Seven months of Bukele with the FMLN and ARENA in crisis

With both the FMLN and ARENA mired in quicksand, the traditional Left and Right are sinking further with every step, while the optimism for Nayib Bukele’s new government still holds. The public’s perceptions of the country’s security seem to have changed, even as hard-to-resolve problems such as gangs and water persist.

Luis Antonio Monterrosa

The New Year rang in with both of El Salvador’s two major parties, the leftwing Farabundo Marti National Liberation Front (FMLN) and rightwing National Republican Alliance (ARENA) taking direct hits that shook the political scene. Leaders of both stand accused of illicit enrichment and an ARENA leader is also accused of illicit negotiations with the country’s gangs, particularly the powerful and especially violent ones known as maras. Meanwhile President Bukele’s popularity, even among members of both those parties, is holding.

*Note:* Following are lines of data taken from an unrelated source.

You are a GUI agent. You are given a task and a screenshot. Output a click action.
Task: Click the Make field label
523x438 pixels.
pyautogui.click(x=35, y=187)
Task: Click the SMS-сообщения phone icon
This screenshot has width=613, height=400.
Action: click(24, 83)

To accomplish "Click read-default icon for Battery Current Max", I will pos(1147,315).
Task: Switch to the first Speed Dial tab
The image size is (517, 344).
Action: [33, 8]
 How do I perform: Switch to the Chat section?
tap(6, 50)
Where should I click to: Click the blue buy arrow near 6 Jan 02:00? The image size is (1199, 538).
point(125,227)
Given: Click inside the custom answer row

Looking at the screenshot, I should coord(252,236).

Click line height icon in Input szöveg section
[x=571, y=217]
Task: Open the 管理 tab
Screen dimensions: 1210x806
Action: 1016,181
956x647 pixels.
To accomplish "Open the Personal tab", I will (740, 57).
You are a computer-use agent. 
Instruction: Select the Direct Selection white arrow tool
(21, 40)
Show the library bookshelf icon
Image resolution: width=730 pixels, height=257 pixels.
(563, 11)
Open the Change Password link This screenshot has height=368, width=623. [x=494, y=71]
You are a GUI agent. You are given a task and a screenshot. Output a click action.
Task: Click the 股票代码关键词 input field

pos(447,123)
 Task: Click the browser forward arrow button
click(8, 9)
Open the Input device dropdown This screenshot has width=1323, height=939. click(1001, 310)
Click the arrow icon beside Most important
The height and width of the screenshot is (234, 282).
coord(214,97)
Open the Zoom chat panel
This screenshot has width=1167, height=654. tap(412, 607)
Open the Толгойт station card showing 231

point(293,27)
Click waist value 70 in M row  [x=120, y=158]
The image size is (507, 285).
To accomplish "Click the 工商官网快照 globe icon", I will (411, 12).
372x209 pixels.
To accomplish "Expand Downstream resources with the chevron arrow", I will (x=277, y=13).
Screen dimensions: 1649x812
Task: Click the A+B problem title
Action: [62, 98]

Where’s the Left coming from?


FMLN leader Sigfrido Reyes, director of the Office of Export Promotion during the administration of Salvador Sánchez Cerén, with a juicy monthly salary of US$7,000, was accused in January of embezzlement, money laundering, aggravated fraud and illicit enrichment. He is also charged with authorizing expenses for himself while Legislative Assembly president between 2011 and 2015 and of shady financial real estate deals.

A police operation managed to capture his wife and four of his collaborators but Reyes is presumed to have previously fled the country. He is thought to be in either France or Russia, although social networks humorously speculate that he is in the Managua residence of former President Mauricio Funes, who was given refuge by Daniel Ortega after he too was accused of corruption.

Reactions within the FMLN varied. Leaders such as Medardo González and Lorena Peña came out in defense of Reyes, arguing political persecution. Óscar Ortiz left the case in the hands of justice, trying to distance the party from the fugitive. The question this case poses is no longer where the Left is going, but where it has been...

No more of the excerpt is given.